1.2.3.2气管插管的管理患儿返回监护室后,立即接呼吸机辅助呼吸观察双侧肺胸廓起伏波动度是否一致,听诊双肺呼吸音是否清晰对称,必要时摄床旁胸片以了解气管插管位置,并用笔标记气管插管插入深度,定时检查并记录,也要同时注意有无漏气现象,适当调整潮气量或更换插管口径。
1.2.3.3保持气管插管通畅小儿气管插管口径较小,而室间隔缺损伴肺动脉高压患者术后呼吸道分泌物多,极易造成小气道阻塞,及时消除呼吸道分泌物,增加通气及气体交换功能,防止肺不张。肺炎的发生,本组患儿3例由于吸痰不彻底而发生肺不张。吸痰时要严密观察患者有无缺氧以及肺动脉压力的变化。吸痰时如肺动脉压力升高立即停止,以免引起肺动脉高压危象。以避免痰液干痂阻塞管道,使用呼吸机的同时要保证良好的加湿湿化,吸入湿化液温度为32~35 ℃,温度60%以上,能维持呼吸道粘膜纤维的正常排除分泌物功能,以减少气通阻力。吸痰时严格无菌操作,应用一次性吸痰管[2]。

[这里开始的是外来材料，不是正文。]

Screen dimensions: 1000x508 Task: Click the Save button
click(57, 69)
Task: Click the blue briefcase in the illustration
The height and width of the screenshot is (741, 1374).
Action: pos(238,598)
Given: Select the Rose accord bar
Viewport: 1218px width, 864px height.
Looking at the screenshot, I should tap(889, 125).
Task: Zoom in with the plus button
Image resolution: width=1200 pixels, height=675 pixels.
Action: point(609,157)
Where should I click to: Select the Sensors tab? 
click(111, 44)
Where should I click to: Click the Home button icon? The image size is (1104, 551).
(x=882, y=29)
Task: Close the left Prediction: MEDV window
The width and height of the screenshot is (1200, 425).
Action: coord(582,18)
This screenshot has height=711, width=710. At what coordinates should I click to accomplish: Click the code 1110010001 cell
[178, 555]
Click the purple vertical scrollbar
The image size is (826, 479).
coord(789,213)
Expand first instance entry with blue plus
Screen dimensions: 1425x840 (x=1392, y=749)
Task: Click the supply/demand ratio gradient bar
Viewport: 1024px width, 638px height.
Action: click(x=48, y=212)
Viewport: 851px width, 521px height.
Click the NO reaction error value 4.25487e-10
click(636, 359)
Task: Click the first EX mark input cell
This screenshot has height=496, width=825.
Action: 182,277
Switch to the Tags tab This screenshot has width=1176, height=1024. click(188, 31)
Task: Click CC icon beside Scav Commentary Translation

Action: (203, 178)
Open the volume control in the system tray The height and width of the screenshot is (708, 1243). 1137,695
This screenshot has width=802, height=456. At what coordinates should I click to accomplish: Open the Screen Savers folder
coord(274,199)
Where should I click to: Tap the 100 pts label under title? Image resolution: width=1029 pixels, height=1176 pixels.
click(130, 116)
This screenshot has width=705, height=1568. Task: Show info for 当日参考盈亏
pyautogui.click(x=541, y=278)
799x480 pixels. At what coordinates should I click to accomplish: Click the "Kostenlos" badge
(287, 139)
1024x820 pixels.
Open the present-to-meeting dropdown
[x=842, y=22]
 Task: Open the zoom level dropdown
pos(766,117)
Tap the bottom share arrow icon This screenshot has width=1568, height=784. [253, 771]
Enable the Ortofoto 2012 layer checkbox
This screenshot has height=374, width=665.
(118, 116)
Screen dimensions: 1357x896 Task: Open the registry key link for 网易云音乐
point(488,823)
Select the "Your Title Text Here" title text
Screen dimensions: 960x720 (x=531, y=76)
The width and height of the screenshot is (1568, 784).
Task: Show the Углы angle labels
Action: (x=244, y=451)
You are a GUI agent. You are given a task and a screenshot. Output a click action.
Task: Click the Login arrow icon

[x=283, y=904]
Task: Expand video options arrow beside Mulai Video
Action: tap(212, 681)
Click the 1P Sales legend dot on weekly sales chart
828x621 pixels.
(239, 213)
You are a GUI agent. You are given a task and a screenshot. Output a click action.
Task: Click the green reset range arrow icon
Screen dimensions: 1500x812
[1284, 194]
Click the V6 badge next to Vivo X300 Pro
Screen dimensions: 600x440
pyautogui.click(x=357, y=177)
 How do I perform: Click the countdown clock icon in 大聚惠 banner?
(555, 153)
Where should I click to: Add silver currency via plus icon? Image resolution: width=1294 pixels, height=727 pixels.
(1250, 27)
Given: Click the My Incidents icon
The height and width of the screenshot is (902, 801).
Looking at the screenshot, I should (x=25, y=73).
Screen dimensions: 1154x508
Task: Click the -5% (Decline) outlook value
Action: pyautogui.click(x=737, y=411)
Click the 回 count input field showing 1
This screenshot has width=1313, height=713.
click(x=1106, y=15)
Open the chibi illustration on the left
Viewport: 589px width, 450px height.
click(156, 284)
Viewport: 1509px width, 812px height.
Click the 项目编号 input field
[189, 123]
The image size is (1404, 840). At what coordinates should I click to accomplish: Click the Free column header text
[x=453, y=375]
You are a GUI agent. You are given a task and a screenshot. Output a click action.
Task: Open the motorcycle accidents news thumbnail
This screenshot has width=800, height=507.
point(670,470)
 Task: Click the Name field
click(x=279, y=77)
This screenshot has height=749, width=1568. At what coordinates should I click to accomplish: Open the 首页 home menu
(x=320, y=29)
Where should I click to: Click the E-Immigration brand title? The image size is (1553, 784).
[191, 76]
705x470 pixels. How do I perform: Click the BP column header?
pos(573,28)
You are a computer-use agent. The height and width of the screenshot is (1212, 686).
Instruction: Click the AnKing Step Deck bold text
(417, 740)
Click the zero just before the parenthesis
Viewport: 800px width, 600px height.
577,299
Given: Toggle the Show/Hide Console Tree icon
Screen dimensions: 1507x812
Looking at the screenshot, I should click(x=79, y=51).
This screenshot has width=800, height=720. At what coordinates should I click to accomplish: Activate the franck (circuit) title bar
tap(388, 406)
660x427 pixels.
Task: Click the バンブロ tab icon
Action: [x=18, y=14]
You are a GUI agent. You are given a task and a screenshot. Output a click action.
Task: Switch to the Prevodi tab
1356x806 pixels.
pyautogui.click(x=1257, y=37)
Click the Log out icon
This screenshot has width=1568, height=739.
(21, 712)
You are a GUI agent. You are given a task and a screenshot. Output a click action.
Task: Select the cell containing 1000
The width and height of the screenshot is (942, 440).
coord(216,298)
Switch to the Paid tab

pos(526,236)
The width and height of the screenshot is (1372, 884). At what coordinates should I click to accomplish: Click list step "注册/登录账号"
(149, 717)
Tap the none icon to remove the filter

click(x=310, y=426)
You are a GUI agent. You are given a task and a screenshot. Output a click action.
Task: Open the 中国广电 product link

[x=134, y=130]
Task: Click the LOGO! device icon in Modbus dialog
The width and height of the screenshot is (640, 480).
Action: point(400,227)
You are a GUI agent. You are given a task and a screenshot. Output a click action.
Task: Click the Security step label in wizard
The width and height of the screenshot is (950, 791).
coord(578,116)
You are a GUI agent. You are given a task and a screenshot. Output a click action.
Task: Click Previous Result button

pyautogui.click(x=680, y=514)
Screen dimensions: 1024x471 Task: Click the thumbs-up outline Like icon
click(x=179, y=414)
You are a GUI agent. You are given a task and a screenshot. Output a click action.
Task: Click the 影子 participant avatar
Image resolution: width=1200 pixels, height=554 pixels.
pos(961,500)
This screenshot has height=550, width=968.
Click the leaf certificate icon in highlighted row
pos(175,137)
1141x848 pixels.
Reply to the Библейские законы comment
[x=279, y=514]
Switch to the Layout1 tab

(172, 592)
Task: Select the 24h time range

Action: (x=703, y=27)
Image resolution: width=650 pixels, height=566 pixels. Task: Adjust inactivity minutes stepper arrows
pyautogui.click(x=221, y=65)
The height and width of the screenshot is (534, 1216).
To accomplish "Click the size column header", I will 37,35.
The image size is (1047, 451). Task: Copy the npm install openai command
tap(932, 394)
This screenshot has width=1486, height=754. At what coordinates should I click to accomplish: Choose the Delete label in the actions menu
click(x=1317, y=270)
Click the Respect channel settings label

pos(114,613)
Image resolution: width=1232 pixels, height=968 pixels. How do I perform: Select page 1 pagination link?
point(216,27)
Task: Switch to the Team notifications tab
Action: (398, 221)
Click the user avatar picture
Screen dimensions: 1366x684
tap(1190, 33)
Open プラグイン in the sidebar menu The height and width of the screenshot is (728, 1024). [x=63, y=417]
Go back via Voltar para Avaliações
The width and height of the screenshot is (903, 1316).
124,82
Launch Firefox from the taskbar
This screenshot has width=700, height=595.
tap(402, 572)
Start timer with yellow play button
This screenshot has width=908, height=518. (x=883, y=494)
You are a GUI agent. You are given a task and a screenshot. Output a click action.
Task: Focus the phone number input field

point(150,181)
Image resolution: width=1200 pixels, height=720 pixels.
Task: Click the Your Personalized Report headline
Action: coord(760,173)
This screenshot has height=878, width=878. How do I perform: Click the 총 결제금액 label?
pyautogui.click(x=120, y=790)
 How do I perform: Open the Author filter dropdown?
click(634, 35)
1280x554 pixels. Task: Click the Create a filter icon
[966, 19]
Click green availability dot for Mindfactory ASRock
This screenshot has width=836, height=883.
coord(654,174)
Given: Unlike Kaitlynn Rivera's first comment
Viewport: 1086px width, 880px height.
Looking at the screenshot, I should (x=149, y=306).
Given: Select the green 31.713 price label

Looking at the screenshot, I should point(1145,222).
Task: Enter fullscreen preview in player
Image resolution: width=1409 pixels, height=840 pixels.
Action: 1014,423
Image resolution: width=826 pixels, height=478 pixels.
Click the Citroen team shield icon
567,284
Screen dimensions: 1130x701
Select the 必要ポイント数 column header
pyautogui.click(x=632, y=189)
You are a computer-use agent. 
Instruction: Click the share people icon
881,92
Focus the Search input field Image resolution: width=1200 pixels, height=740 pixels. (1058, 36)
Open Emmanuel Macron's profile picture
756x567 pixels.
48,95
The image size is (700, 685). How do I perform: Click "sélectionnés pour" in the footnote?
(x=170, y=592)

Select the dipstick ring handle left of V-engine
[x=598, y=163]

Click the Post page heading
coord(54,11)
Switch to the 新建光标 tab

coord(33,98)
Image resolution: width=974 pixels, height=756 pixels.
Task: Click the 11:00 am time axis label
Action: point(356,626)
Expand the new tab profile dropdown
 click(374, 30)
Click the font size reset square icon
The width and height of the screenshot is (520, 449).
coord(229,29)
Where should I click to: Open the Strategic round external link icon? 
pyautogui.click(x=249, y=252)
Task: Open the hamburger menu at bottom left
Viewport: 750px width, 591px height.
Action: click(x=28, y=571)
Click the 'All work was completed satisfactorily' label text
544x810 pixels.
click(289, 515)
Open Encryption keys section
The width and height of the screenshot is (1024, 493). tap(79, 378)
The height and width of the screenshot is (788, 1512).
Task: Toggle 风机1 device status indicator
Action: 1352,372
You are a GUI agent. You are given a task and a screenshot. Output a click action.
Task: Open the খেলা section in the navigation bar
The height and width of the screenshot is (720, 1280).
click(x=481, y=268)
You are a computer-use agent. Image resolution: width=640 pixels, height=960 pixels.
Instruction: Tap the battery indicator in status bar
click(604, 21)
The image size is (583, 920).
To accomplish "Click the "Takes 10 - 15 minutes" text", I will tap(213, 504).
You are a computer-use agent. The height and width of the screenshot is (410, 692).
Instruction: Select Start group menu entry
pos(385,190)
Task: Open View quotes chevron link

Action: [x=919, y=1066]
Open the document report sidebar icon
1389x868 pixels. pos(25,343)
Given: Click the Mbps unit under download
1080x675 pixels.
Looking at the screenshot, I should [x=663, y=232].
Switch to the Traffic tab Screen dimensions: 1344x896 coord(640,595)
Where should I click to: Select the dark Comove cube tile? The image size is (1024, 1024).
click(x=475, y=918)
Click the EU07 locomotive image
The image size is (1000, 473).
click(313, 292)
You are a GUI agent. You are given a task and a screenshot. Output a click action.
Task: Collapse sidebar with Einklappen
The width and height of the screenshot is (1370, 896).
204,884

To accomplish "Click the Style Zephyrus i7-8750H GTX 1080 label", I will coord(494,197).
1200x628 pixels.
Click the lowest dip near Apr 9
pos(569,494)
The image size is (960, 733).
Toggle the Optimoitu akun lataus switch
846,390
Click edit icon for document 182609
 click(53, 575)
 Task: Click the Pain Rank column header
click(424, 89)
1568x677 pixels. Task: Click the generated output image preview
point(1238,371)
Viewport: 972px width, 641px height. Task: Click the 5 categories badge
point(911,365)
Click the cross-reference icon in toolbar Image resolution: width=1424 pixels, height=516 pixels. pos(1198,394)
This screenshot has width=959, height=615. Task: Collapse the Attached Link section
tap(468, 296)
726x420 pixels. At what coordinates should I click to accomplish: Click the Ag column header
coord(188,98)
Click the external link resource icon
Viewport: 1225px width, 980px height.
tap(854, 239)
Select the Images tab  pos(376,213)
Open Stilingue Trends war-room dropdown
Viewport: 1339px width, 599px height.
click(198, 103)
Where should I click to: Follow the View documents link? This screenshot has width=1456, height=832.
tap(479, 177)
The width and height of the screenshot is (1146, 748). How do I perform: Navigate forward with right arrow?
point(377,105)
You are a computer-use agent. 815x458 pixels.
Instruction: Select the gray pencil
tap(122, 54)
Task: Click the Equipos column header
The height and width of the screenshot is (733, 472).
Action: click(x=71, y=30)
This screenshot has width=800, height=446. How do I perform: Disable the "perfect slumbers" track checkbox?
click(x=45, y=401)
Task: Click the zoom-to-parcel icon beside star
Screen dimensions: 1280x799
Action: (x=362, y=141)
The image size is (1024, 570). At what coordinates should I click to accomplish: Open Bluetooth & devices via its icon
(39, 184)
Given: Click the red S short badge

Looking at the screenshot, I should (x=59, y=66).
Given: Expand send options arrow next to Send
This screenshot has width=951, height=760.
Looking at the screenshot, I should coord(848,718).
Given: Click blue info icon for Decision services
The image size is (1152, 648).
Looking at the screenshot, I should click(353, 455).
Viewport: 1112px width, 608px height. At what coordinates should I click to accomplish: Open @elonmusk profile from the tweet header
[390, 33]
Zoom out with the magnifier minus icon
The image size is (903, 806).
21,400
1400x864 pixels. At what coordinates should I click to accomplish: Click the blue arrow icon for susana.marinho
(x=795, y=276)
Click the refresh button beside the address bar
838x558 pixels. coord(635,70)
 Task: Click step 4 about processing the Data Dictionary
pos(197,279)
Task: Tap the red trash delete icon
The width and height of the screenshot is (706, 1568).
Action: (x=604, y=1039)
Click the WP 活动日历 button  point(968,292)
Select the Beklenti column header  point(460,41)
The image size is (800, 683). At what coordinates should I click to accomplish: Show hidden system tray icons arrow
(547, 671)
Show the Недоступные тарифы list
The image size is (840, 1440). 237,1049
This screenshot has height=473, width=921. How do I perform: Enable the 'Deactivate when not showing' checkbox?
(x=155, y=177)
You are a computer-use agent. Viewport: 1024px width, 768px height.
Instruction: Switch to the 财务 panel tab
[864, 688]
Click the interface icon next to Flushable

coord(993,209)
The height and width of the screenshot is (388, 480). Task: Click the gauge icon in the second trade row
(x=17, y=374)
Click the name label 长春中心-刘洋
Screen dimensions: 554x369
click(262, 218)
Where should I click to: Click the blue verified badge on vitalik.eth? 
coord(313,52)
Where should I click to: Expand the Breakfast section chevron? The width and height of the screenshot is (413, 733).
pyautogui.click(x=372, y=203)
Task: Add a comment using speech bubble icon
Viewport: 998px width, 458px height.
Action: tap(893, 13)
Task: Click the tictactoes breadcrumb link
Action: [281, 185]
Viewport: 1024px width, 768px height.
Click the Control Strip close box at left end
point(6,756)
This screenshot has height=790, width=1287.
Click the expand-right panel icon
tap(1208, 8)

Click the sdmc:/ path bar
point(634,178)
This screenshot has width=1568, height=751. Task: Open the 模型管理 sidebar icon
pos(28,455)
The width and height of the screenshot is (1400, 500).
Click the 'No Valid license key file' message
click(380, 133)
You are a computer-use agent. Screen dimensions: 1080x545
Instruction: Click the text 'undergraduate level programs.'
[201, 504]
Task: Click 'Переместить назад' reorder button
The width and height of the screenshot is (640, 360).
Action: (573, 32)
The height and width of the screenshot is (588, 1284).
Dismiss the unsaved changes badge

1.2.3.4拔管和拔管后的呼吸道管理肺动脉高压患者普遍带机时间长,但不能因此而故意延长呼吸辅助时间,特别是小儿术后应尽早拔除气管插管,以减少肺部感染等呼吸道并发症。如患儿具备以下特征可以拔除气管插管:意识清醒而无躁动,循环稳定,四肢温暖,尿量正常,动脉血气分析结果正常,呼吸道分泌物少,呼吸机显示气道压力不高(一般<2.4 kPa),氧浓度(FiO2)<40%。拔管前先充分吸引口腔,咽喉及气管内分泌物,放掉气囊内的气体,吸纯氧3~5 min后,直接拔除气管插管,拔管前给地塞米松0.2~0.3 mg/kg以预防喉头水肿。
拔管后要保持患儿安静,避免哭闹而增加氧耗,给患儿持续面罩温湿化吸氧或鼻氧管温湿化氧,鼻氧管易堵塞,应注意保持通畅。拔管后密切观察呼吸频率,呼吸是否费力,有无鼻翼煽动,三凹征及口甲床有无发绀等征象,拔管后0.5 h开始做体疗,常规2~3 h翻身拍背1次,并定时改变患儿体位,常规雾化吸入,一般每日3~4次,遇到痰多而稠的患儿,雾化吸入做得更勤,拔管后取30°斜坡位,鼓励并协助患儿咳嗽排痰,对不能自行咳痰的患儿,可定时按压胸部上凹刺激咳痰或用鼻导管吸痰(此鼻导管为橡胶吸痰管)吸痰时鼻导管只下到鼻咽部,起到刺激咳嗽的作用,非特殊情况勿将鼻导管下到气管内,更不可保留在气道内,特殊情况需气管内吸痰[3]。
1.2.3.5早期活动协助患儿做肢体活动,鼓励早期离床活动或在床上活动,以减少呼吸道并发症。
2结果
38例患儿中,术后发生肺不张3例,占7.9%;1 例气胸,占2.6%;术后呼吸机应用时间4~25 h,患儿全部痊愈。
3 讨论
小儿室间隔缺损伴肺动脉高压患者由于长期肺动脉充血,手术危险性大,病死率和并发症的发生率较高,但在围术期通过采取充分镇静,保持有效供氧,加强肺高压监护和呼吸道管理等一系列措施,可以减少并发症,缩短住院时间,取得满意效果。
[参考文献]
[1]张审茶.内科护理学[M].石家庄:河北教育出版社,1997:136.
[2]郭加强,吴清玉.心脏外科护理学[M].北京:人民卫生出版社,2003:572.
[3]郭加强,吴清玉.心脏外科护理学[M].北京:人民卫生出版社,2003:588.